Civics To City: Dump Bicycle Corral, Give Us Safe Crossing

BY LIZ GOFF


29th Street and 39th Avenue was the scene of a collision. 29th Street and 39th Avenue was the scene of a collision. Civic leaders and Dutch Kills residents have a message for city transportation officials who installed a bicycle corral at a dangerous intersection to increase traffic safety in the Long Island City community.

“It didn’t work,” Dutch Kills Civic Association President Thea Romano said. Romano provided a photo of a recent collision at the intersection of 29th Street and 39th Avenue and said the crash is “proof of the ineffectiveness” of the traffic-calming measure installed at the site earlier this month by the Department of Transportation.

Eyewitnesses told police the driver of a yellow cab traveling eastbound on 39th Avenue at about 8 p.m. on April 13 slowed to a stop at 29th Street, to check for oncoming traffic.

As the cab inched forward, a speeding car tore through a stop sign on 29th Street and slammed into the cab, shattering glass as it screeched to a halt, the eyewitness said.

“It was a miracle that no one was killed,” Romano said. “How is a bicycle corral supposed to stop drivers from speeding up 29th Street? How many people will have to be injured or die here before someone takes steps to properly secure this intersection?”

City Council Majority Leader Jimmy Van Bramer visited the intersection in October, at the request of a local restaurant owner. The visit took place just days after a seven-year-old boy was struck by a van as he attempted to cross the highly trafficked 39th Avenue.

Van Bramer called on DOT officials to perform a new traffic study to determine ways to keep pedestrians and motorists safe.

“DOT officials said they had previously studied the intersection and it was safe,” Van Bramer said. “They said none of our suggestions for increased safety were practical.”

A DOT spokesperson said the agency determined the intersection did not meet necessary criteria for all-way stop signs or other requested safety measures.

Community Board 1 officials said the owner of a restaurant on 29th Street and 39th Avenue petitioned the board several times over the last few years for a bicycle corral outside the eatery. Both the community board and the DOT denied each of those requests.

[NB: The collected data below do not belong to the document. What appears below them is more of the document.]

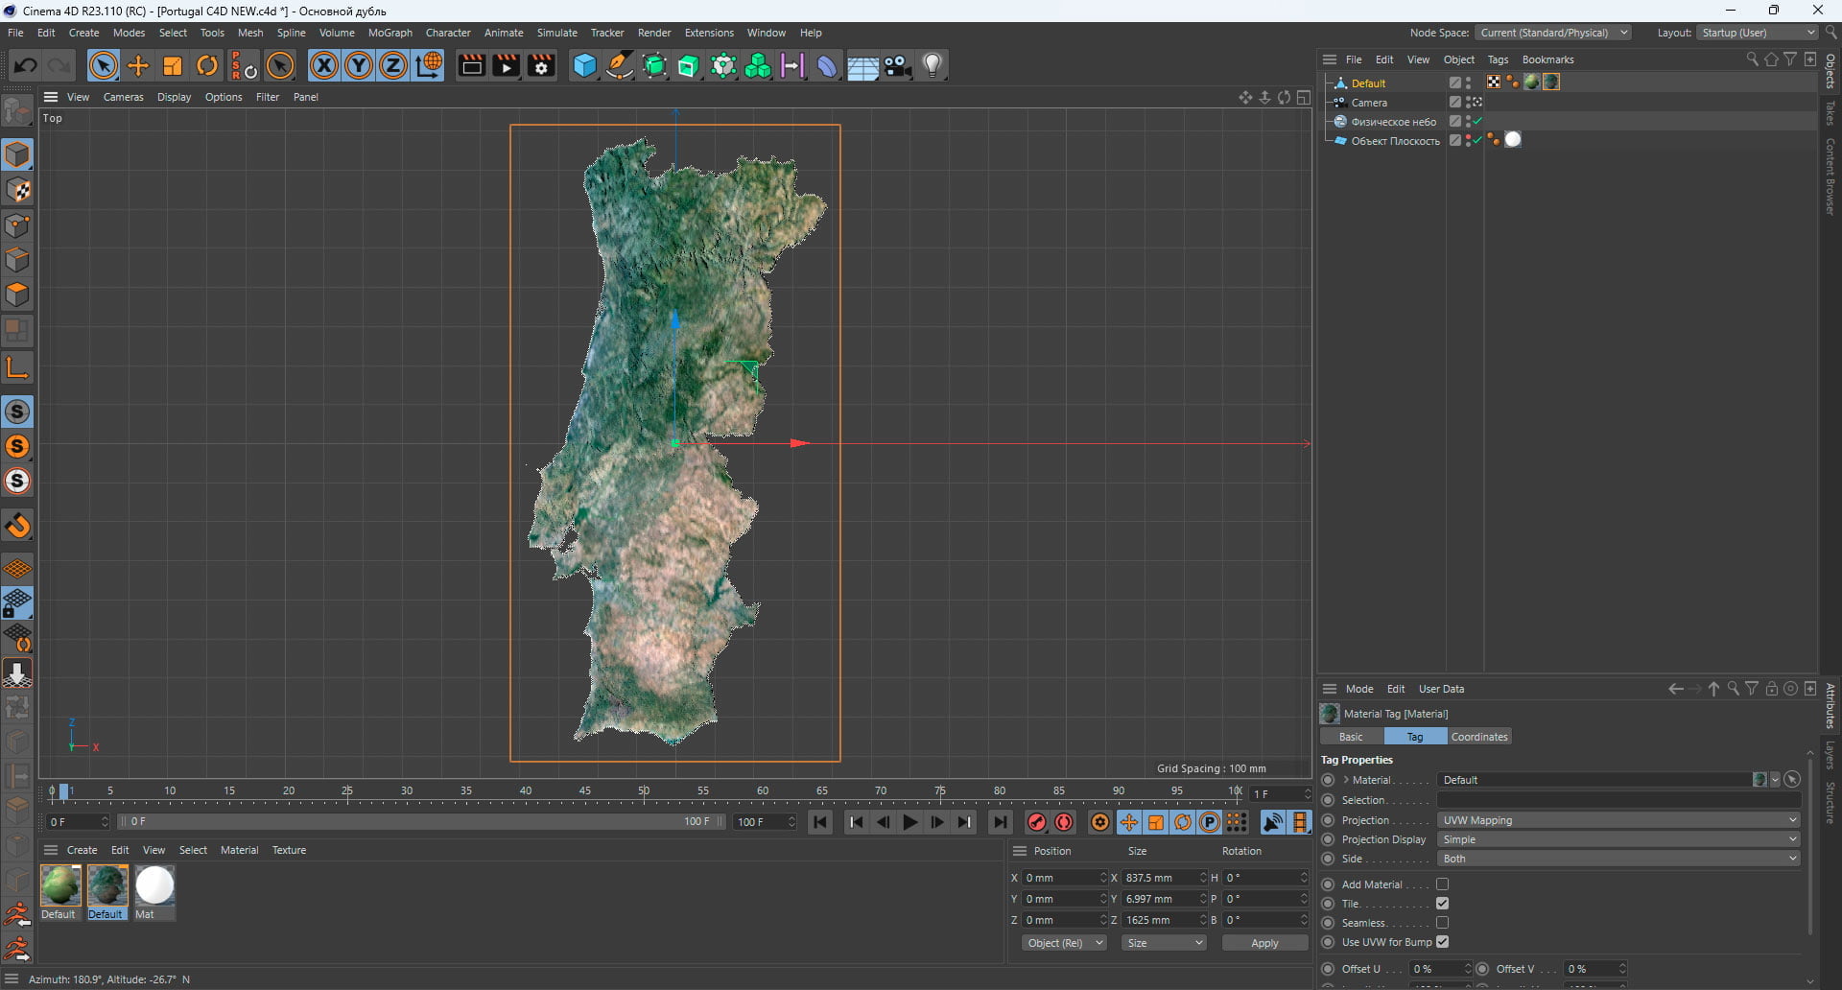Click the Light object bulb icon
The width and height of the screenshot is (1842, 990).
[x=933, y=65]
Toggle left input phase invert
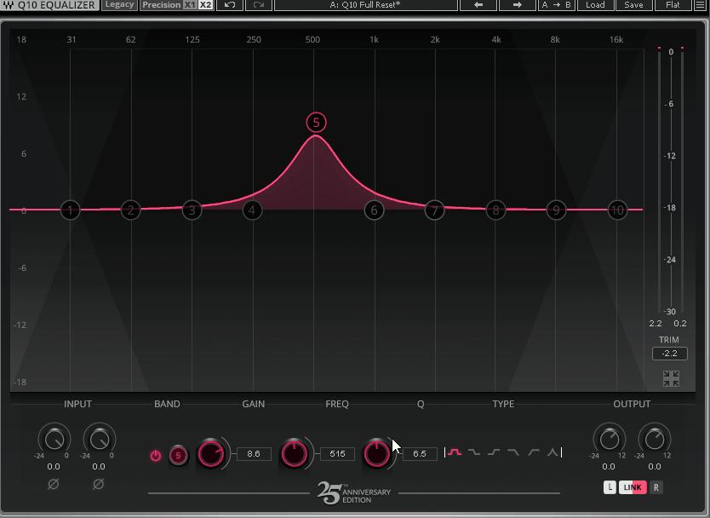This screenshot has height=518, width=710. click(54, 484)
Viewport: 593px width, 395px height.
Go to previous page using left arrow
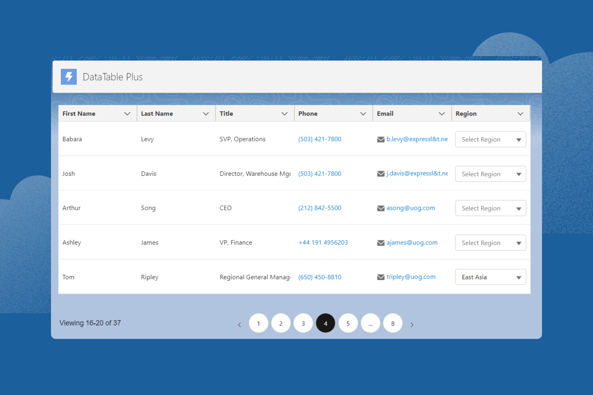coord(239,325)
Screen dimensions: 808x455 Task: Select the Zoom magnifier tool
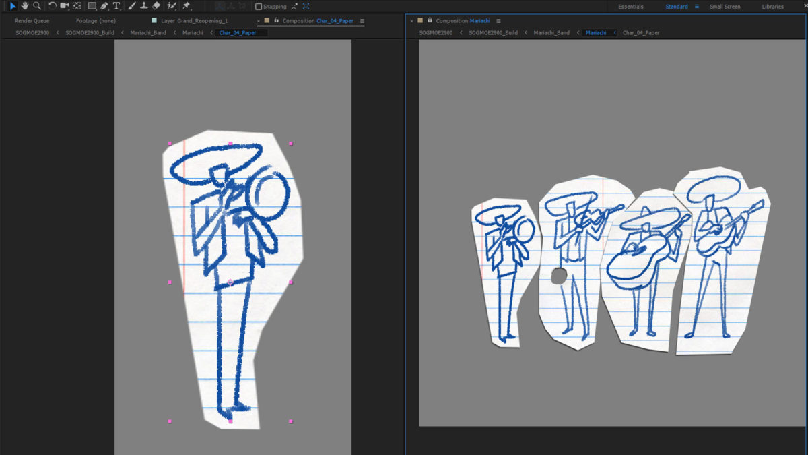tap(37, 6)
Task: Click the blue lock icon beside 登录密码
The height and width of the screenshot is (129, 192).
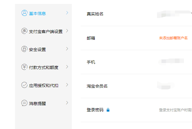Action: tap(108, 110)
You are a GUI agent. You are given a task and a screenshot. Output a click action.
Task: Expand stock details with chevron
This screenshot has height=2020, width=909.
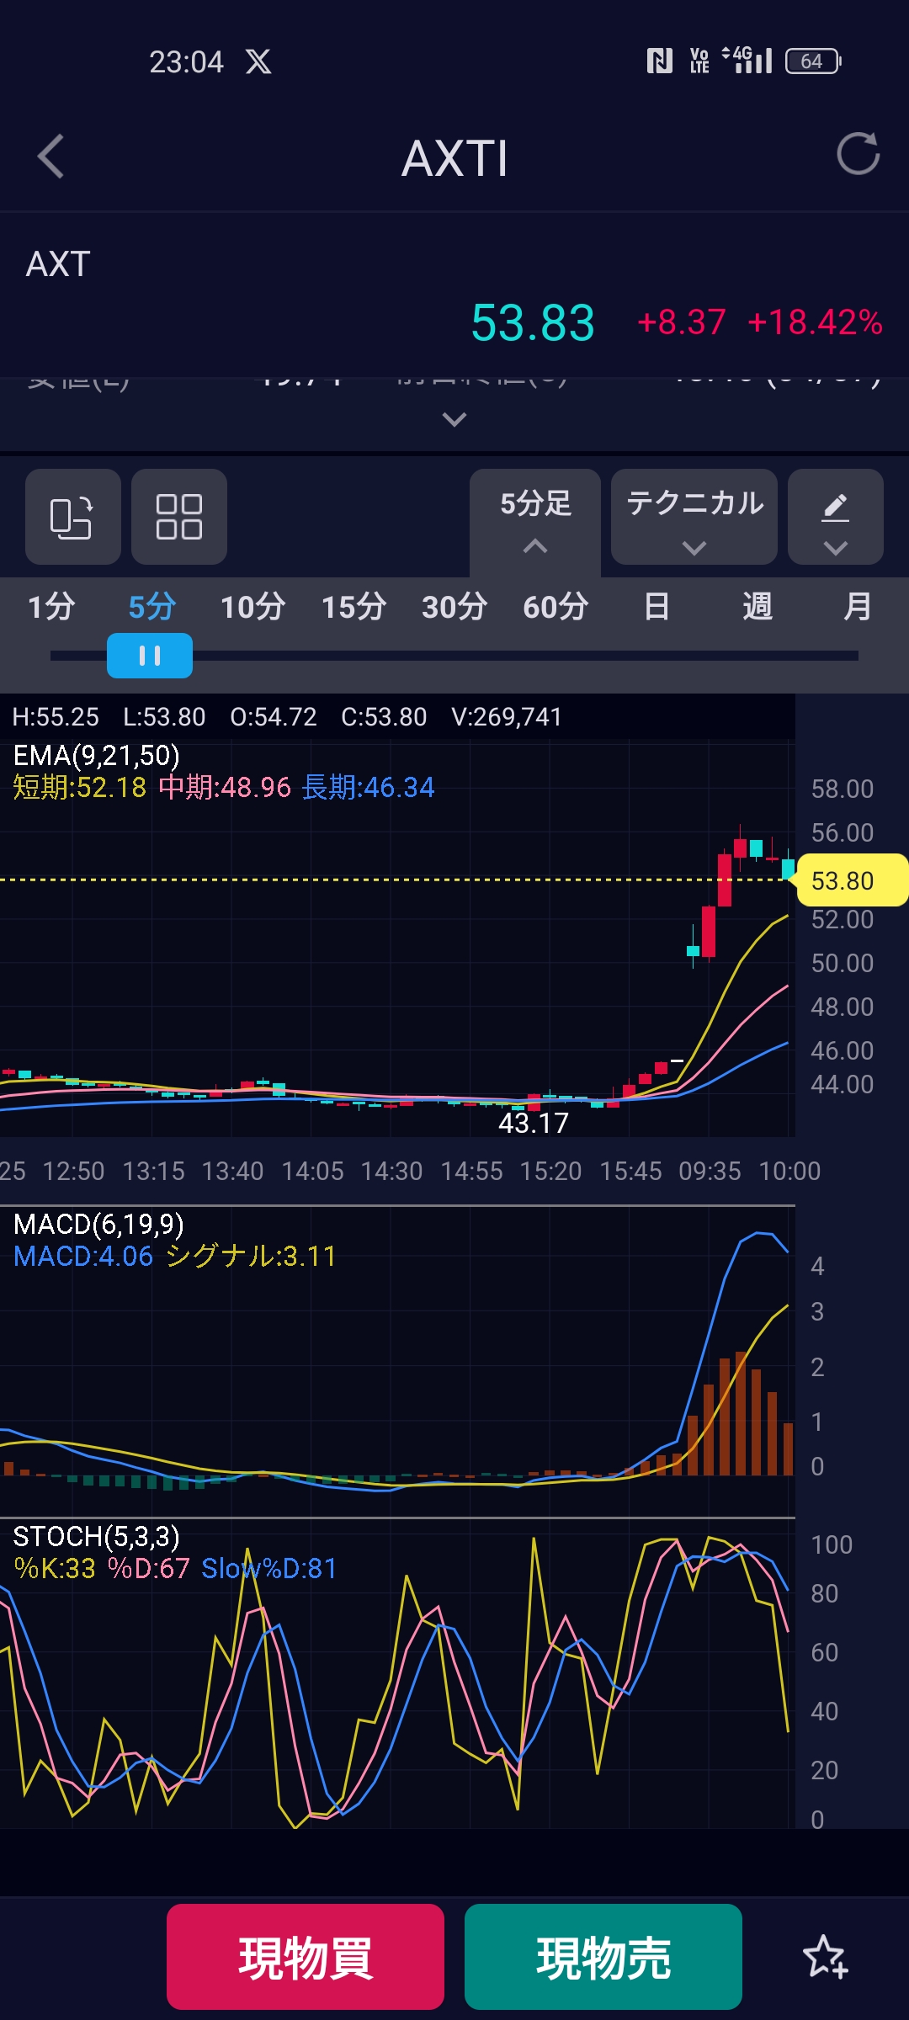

The board did not receive or process a new request for a bicycle corral outside the restaurant, and was unaware that DOT was installing the bicycle corral as a safety measure until the installation was completed. CB1 officials filed requests with several agencies to determine how and why the board was bypassed in the approval process.

“The new traffic study was a waste of taxpayer dollars spent to accommodate the agenda of a private individual,” Dutch Kills Executive Director George Stamatiades said. “The bicycle corral does nothing to increase safety at the site. It has done nothing but eliminate two parking spots needed by the local commercial district. But it has fulfilled the personal agenda of this private individual. We want to know how it was approved, who signed off on the project, why the community was left out of the approval process and why no one was advised in advance of the installation.”

Romano said the civic group is demanding answers. “We refuse to accept the excuse that the bicycle corral is going to increase safety at the intersection,” she said.